[Stored data]
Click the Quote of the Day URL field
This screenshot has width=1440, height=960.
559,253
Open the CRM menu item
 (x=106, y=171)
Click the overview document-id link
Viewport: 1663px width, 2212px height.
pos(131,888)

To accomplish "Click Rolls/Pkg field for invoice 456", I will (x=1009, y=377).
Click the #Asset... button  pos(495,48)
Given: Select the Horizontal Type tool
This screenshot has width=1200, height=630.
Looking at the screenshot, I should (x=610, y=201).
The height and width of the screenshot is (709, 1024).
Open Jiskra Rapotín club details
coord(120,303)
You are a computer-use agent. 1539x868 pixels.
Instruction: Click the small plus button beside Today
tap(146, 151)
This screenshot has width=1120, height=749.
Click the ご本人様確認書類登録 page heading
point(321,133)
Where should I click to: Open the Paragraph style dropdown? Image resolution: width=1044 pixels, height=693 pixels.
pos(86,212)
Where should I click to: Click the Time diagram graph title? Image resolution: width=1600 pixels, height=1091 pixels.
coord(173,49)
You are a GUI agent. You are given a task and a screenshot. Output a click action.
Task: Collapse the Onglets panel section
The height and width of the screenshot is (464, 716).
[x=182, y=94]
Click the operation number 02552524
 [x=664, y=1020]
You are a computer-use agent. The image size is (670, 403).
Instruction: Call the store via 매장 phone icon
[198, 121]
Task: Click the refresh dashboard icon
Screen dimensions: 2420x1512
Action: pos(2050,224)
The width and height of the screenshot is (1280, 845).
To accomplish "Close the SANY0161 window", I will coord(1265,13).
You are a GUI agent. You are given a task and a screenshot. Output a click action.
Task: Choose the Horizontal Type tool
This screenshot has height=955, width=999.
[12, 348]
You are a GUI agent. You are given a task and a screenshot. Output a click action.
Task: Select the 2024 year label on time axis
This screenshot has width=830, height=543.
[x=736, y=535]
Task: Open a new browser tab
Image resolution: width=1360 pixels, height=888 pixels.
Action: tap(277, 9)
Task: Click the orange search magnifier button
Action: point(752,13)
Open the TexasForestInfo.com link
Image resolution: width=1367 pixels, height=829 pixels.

What you are asked to do: Your answer should consist only of the lines from the one that holds "Instruction: Click the" to the end of the entries above, both ends included, each repeated exactly.

Written response:
Instruction: Click the small plus button beside Today
tap(146, 151)
This screenshot has width=1120, height=749.
Click the ご本人様確認書類登録 page heading
point(321,133)
Where should I click to: Open the Paragraph style dropdown? Image resolution: width=1044 pixels, height=693 pixels.
pos(86,212)
Where should I click to: Click the Time diagram graph title? Image resolution: width=1600 pixels, height=1091 pixels.
coord(173,49)
You are a GUI agent. You are given a task and a screenshot. Output a click action.
Task: Collapse the Onglets panel section
The height and width of the screenshot is (464, 716).
[x=182, y=94]
Click the operation number 02552524
 [x=664, y=1020]
You are a computer-use agent. The image size is (670, 403).
Instruction: Call the store via 매장 phone icon
[198, 121]
Task: Click the refresh dashboard icon
Screen dimensions: 2420x1512
Action: pos(2050,224)
The width and height of the screenshot is (1280, 845).
To accomplish "Close the SANY0161 window", I will coord(1265,13).
You are a GUI agent. You are given a task and a screenshot. Output a click action.
Task: Choose the Horizontal Type tool
This screenshot has height=955, width=999.
[12, 348]
You are a GUI agent. You are given a task and a screenshot. Output a click action.
Task: Select the 2024 year label on time axis
This screenshot has width=830, height=543.
[x=736, y=535]
Task: Open a new browser tab
Image resolution: width=1360 pixels, height=888 pixels.
Action: tap(277, 9)
Task: Click the orange search magnifier button
Action: point(752,13)
Open the TexasForestInfo.com link
Image resolution: width=1367 pixels, height=829 pixels.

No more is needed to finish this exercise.